Below is a list of answers to some of the most frequently-asked questions I receive in regards to lessons. However, if you have any other questions that aren't listed, feel free to get in contact with me and I'll be happy to answer them for you!

What ages do you teach?

I teach just about all ages really, from kids around 5 all the way up through adults.                             

Do you teach full-time? How many students do you have?

Yes, teaching guitar is my full-time job. I teach on average between 60-70 students per week. 

What days and hours do you normally teach? 

I teach 6 days a week, Monday - Saturday. Monday - Friday I teach from around 3-9 and Sat I teach 9-3. 

I'm a busy adult that is interested in lessons, but my schedule is highly erratic and I can't commit to the same day and time every week. Can I still take lessons from you? 

Yes. I have a bunch of students who are like this, or they live further away and can't commit to a particular day and time every week.
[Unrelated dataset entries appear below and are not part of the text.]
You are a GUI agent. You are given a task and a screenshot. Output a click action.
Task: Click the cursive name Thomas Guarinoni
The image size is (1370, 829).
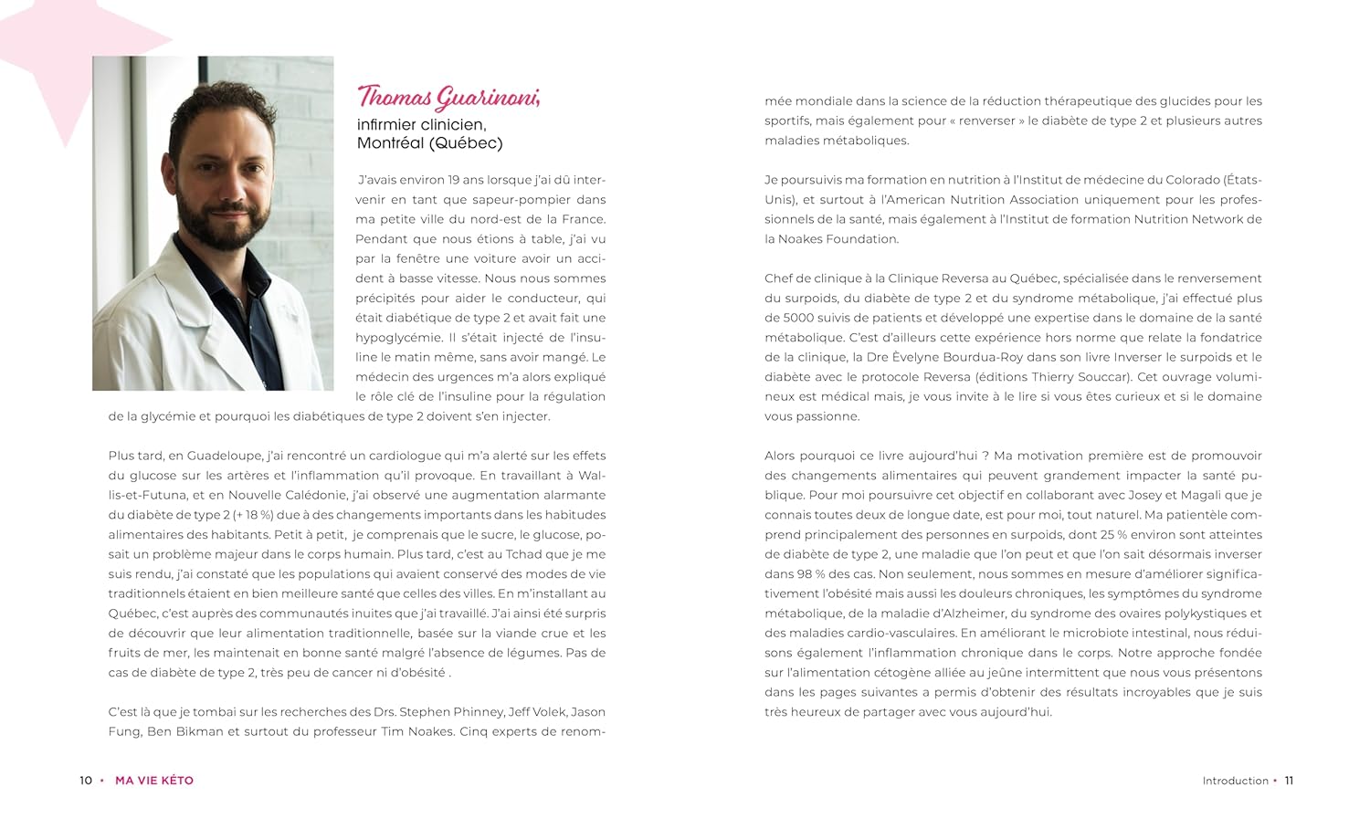pos(448,97)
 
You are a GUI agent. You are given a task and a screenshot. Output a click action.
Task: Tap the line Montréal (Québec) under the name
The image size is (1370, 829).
pos(429,143)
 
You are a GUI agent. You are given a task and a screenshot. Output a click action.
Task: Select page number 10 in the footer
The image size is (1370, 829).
pos(86,781)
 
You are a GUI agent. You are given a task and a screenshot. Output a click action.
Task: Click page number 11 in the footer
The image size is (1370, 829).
pos(1289,781)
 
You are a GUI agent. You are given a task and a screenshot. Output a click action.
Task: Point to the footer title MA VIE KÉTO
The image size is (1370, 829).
pos(154,781)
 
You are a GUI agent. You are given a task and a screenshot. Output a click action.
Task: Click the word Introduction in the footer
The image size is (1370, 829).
pos(1235,781)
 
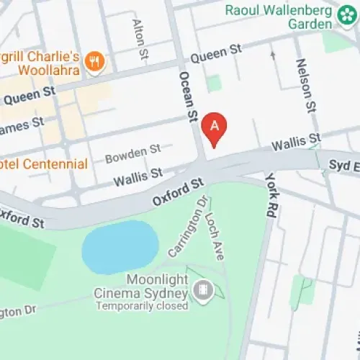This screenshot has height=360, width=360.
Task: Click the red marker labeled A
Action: click(x=214, y=127)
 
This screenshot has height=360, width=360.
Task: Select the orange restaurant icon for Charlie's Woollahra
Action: click(x=94, y=63)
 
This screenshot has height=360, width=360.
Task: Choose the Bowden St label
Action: click(x=132, y=152)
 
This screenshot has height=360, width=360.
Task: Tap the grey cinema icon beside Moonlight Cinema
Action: click(x=203, y=291)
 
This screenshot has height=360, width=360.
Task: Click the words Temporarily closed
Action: click(x=140, y=305)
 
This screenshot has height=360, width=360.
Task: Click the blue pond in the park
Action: click(x=120, y=246)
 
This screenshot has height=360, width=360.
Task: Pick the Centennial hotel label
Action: click(x=45, y=163)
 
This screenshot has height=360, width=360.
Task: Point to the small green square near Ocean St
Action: click(x=213, y=83)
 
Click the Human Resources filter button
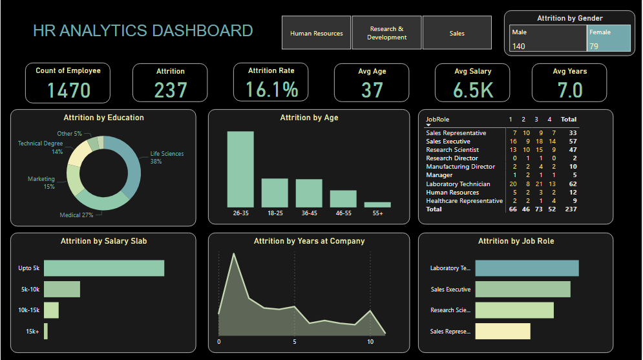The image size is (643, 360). [x=316, y=33]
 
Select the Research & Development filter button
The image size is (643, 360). [x=386, y=33]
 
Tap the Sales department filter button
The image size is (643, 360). [x=457, y=33]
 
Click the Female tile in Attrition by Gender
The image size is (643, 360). [x=608, y=38]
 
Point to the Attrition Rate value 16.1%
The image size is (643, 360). [x=271, y=90]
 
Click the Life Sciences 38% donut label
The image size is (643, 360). [x=167, y=157]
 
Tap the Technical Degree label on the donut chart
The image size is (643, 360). [x=40, y=147]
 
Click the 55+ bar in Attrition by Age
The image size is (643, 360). [x=377, y=204]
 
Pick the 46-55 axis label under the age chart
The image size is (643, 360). [x=343, y=213]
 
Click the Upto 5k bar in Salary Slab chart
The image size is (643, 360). [x=104, y=268]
If you are student like this, we can work something out where you can go and register for individual open times on my website whenever you see a time and day that is convenient for you. You won't have a dedicated spot on the weekly teaching schedule, but you'll have the flexibility you desire. 

Do you teach bi-monthly lessons? (i.e. 1 hour every other week as opposed to 30 min every week)
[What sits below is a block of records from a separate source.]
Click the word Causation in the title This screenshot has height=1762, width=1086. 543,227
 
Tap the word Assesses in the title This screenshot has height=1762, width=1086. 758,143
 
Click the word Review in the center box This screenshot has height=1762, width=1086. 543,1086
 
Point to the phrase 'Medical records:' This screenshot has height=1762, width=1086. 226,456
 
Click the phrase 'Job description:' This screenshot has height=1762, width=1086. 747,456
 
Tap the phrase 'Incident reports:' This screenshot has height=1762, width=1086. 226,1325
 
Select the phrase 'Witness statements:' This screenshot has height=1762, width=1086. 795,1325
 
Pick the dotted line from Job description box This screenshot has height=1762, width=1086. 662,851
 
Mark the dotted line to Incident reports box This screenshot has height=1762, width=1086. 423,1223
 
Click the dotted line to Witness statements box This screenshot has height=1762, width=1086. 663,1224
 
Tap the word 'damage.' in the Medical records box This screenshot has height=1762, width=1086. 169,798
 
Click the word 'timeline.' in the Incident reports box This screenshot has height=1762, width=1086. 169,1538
No, unfortunately. I've tried this many times in the past and I've found it to be not very practical. First I have to find two students who would like to alternate weeks. That wouldn't be so bad, except that it assumes that everyone's schedule works out perfectly. Unfortunately, there are holidays, events, other things that come up, etc and lessons need to be rescheduled. So when it's all said and done, I might see one of these students once a month sometimes. A student is not going to make good progress that way, no matter what age they are. If you're someone who can't commit to every week, then we can work something out like I explained above. However, I recommend that students come every week if possible. It really is in your best interest! 

Will you travel to a student's home for lessons?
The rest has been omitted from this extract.